Please copy all of the records below verbatim, leaving out the pictures.

— START —

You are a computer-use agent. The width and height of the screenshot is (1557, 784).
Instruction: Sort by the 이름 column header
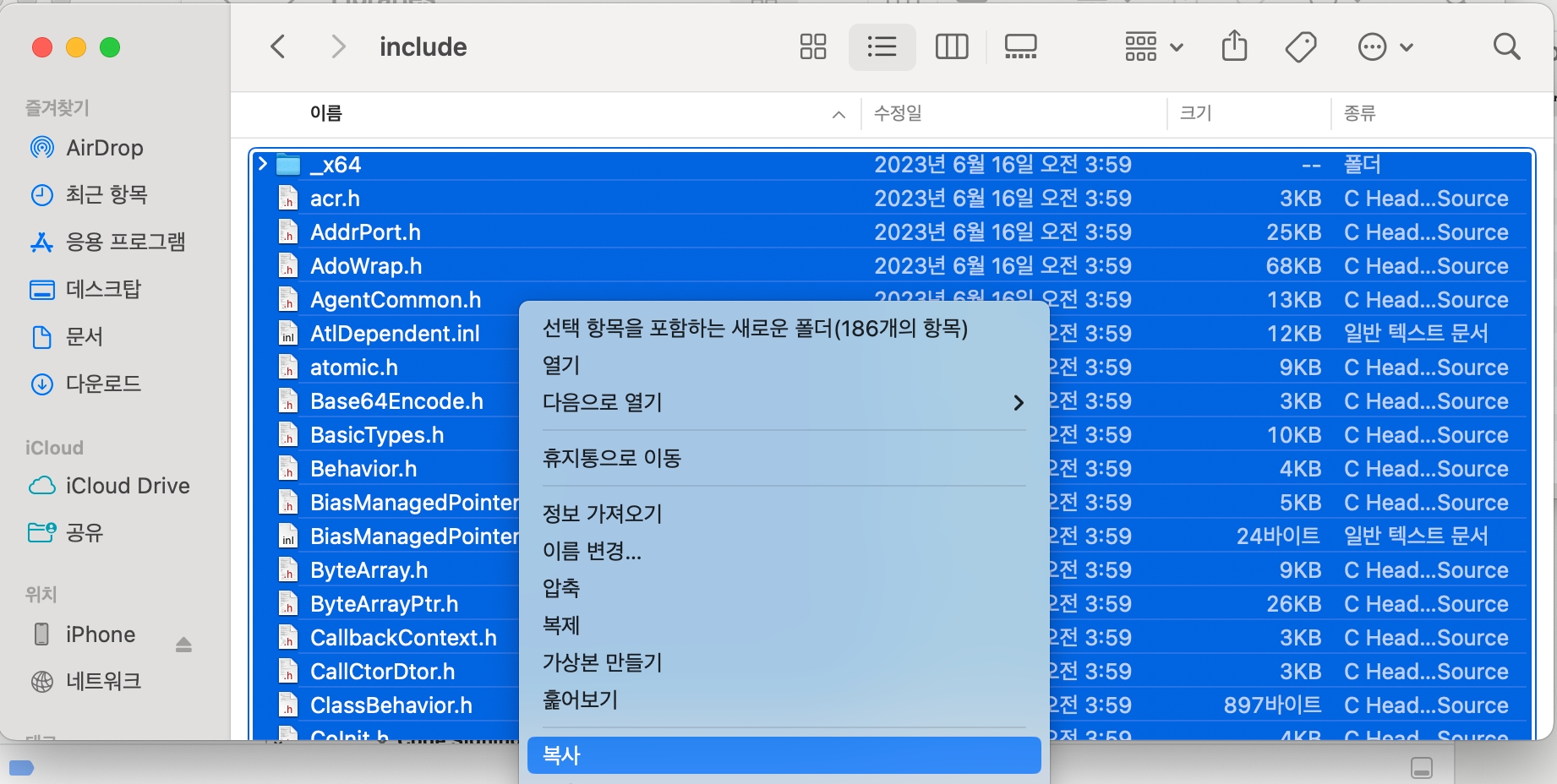pos(326,113)
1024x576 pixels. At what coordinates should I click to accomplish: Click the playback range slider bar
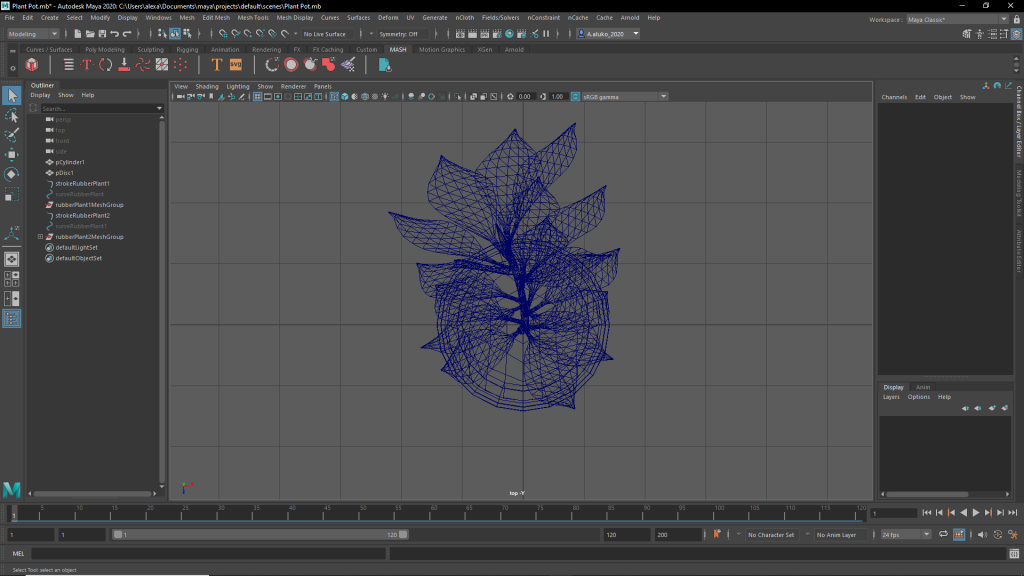[260, 535]
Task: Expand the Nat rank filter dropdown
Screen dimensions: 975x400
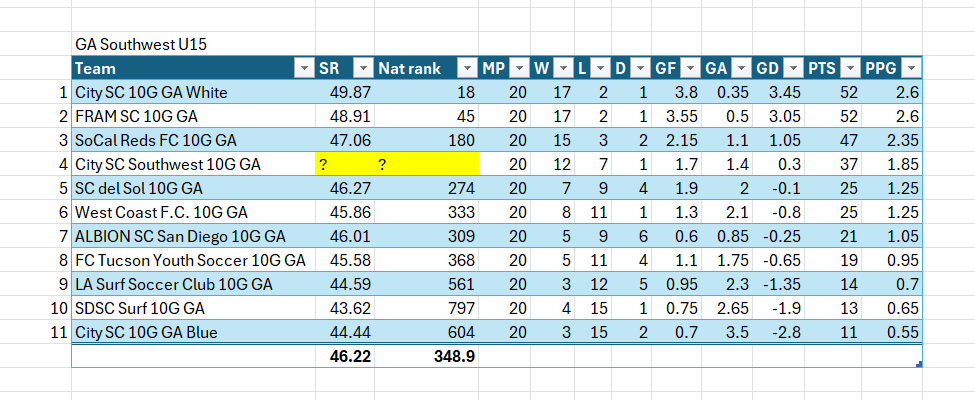Action: (467, 68)
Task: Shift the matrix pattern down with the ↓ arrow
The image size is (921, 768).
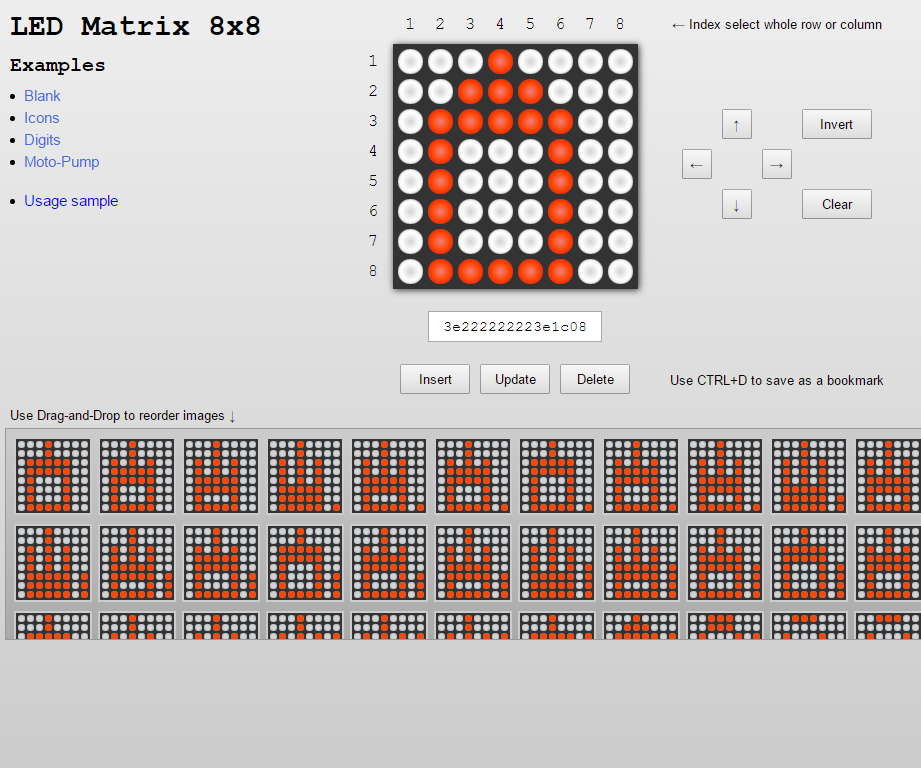Action: pos(737,203)
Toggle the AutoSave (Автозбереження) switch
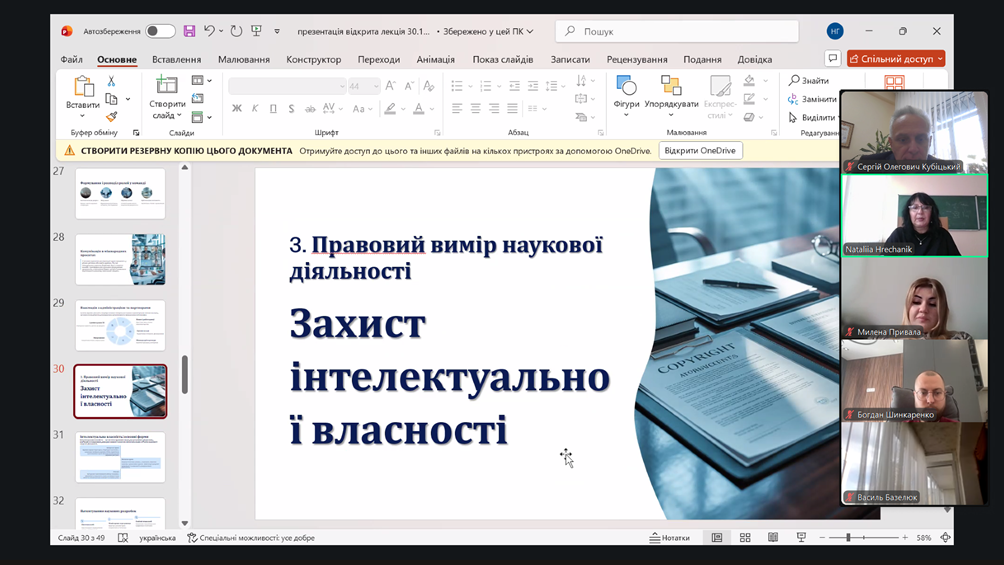The image size is (1004, 565). point(160,31)
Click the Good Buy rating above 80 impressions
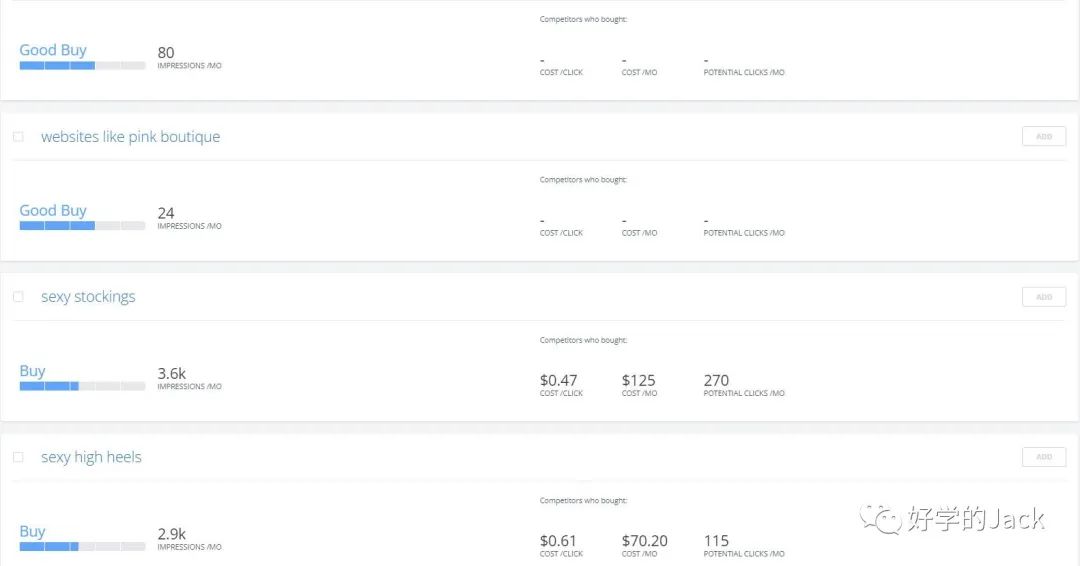 coord(53,50)
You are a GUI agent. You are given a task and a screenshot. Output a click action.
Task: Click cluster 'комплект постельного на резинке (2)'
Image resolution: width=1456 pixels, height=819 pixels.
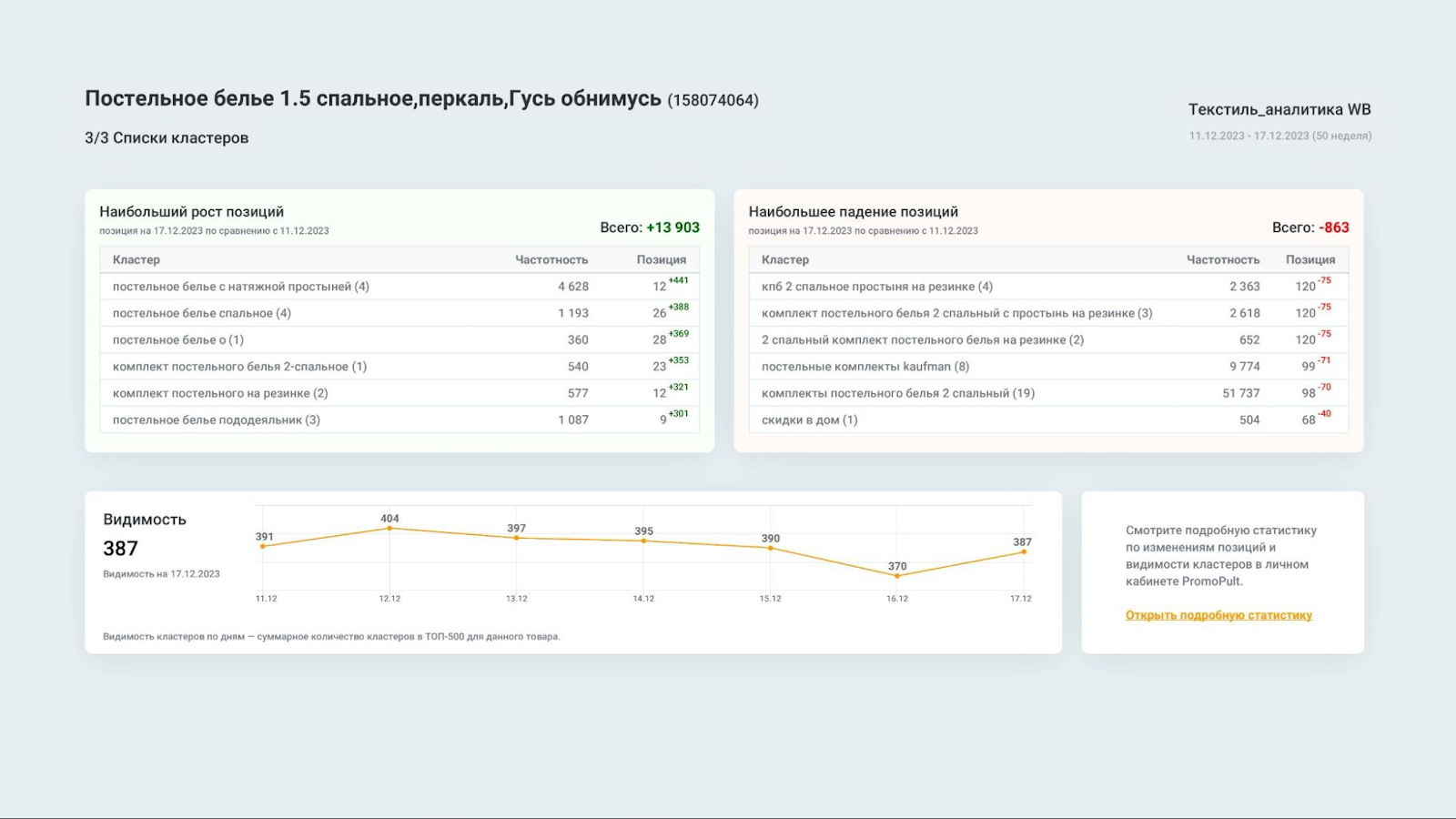coord(220,393)
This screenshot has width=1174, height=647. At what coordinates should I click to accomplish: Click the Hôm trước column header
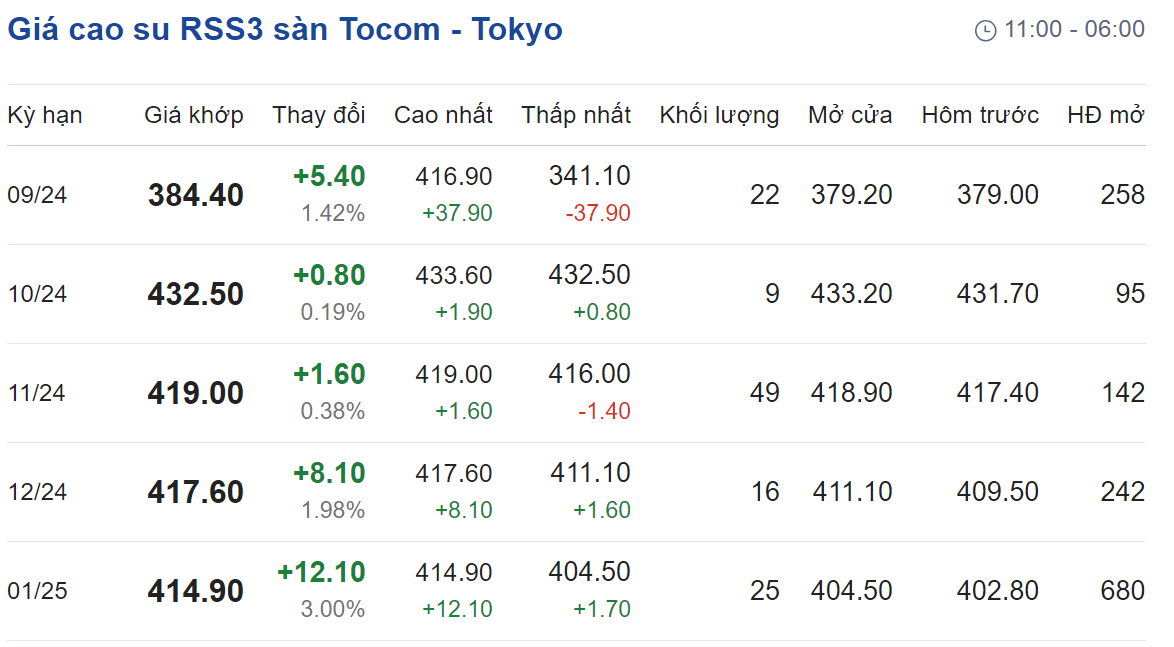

— END —

= SOLUTION FOR THIS TASK =
You are a computer-use agent. The width and height of the screenshot is (1557, 784).
Instruction: Sort by the 이름 column header
pos(326,113)
1024x576 pixels. At what coordinates should I click to accomplish: Click the playback range slider bar
[260, 535]
Task: Expand the Nat rank filter dropdown
Screen dimensions: 975x400
Action: (467, 68)
Task: Shift the matrix pattern down with the ↓ arrow
The image size is (921, 768).
Action: pos(737,203)
Toggle the AutoSave (Автозбереження) switch
The image size is (1004, 565). point(160,31)
Click the Good Buy rating above 80 impressions
 coord(53,50)
You are a GUI agent. You are given a task and a screenshot. Output a click action.
Task: Click cluster 'комплект постельного на резинке (2)'
Image resolution: width=1456 pixels, height=819 pixels.
coord(220,393)
This screenshot has width=1174, height=647. At what coordinates should I click to accomplish: Click the Hôm trước column header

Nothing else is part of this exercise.